◆ WHAT YOU WILL DO ◆
Each record must be written out again exactly. Skip any picture it contains.

[Stored dataset items]
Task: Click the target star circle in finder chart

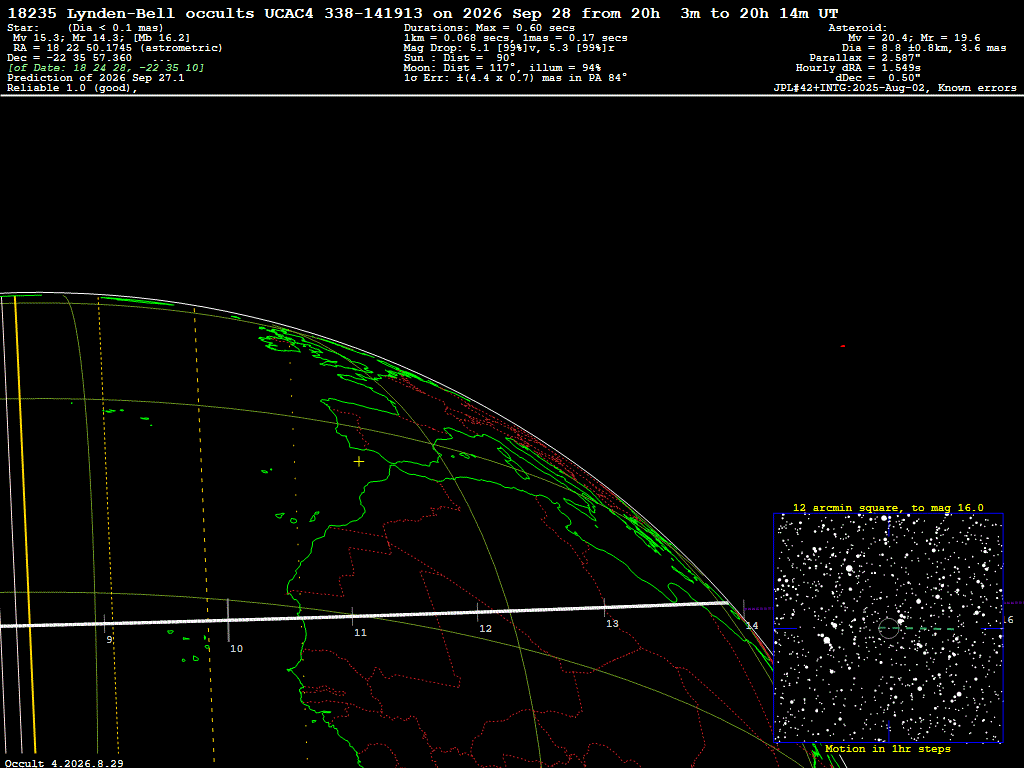Action: 889,628
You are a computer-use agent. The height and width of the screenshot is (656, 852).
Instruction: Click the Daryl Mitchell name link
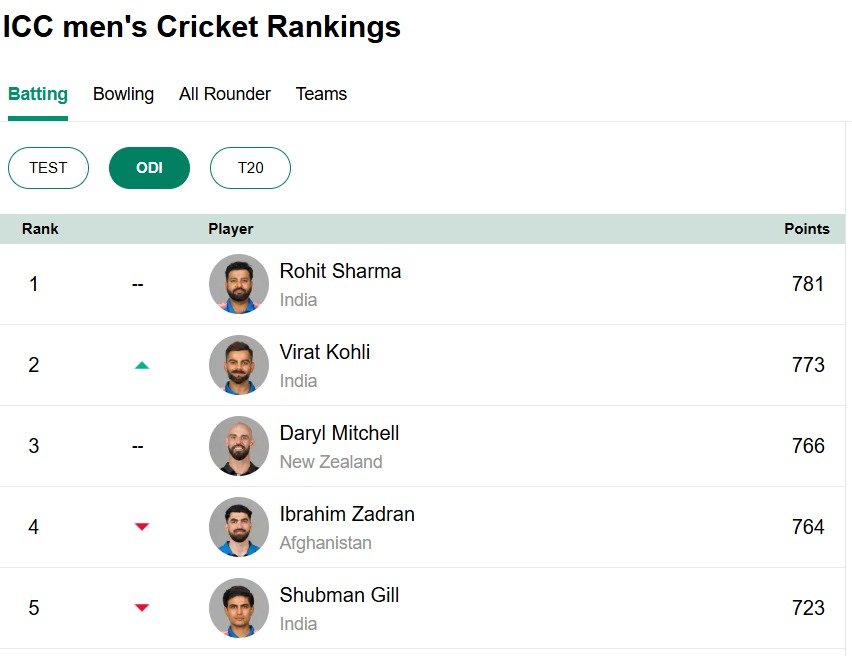[x=338, y=433]
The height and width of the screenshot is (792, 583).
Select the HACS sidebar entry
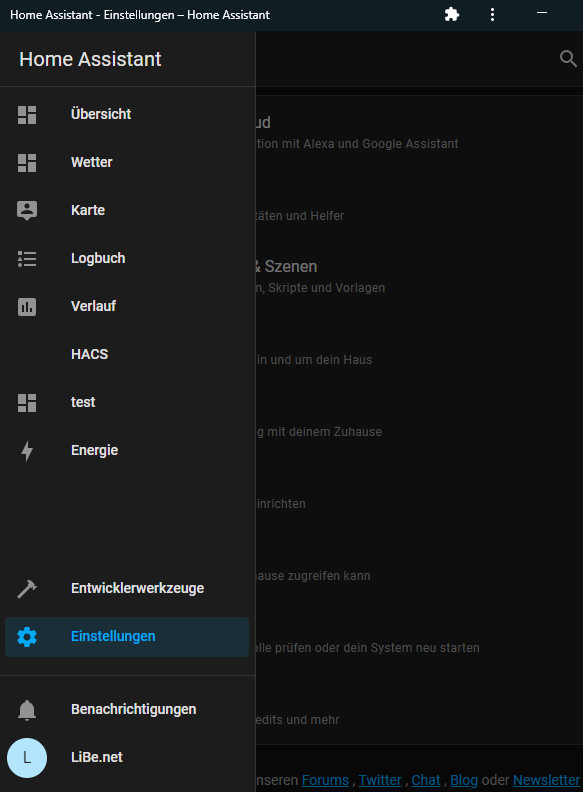pos(127,354)
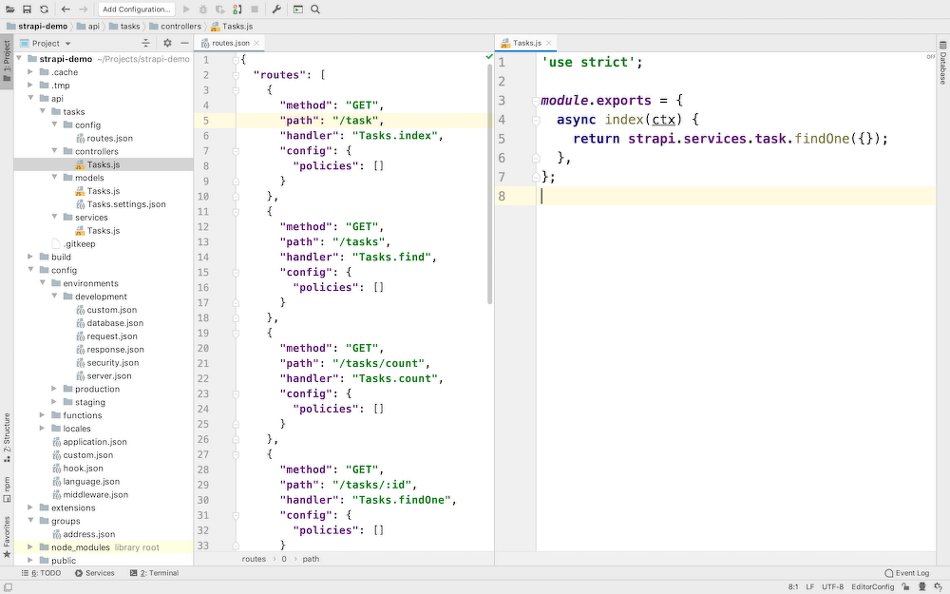
Task: Click the Synchronize refresh icon
Action: 44,9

◆ ANSWER TO THIS TASK ◆
Task: Click the target star circle in finder chart

Action: 889,628
You are a computer-use agent. The height and width of the screenshot is (656, 852).
Instruction: Click the Daryl Mitchell name link
[x=338, y=433]
The height and width of the screenshot is (792, 583).
Select the HACS sidebar entry
pos(127,354)
Task: Click the Synchronize refresh icon
Action: 44,9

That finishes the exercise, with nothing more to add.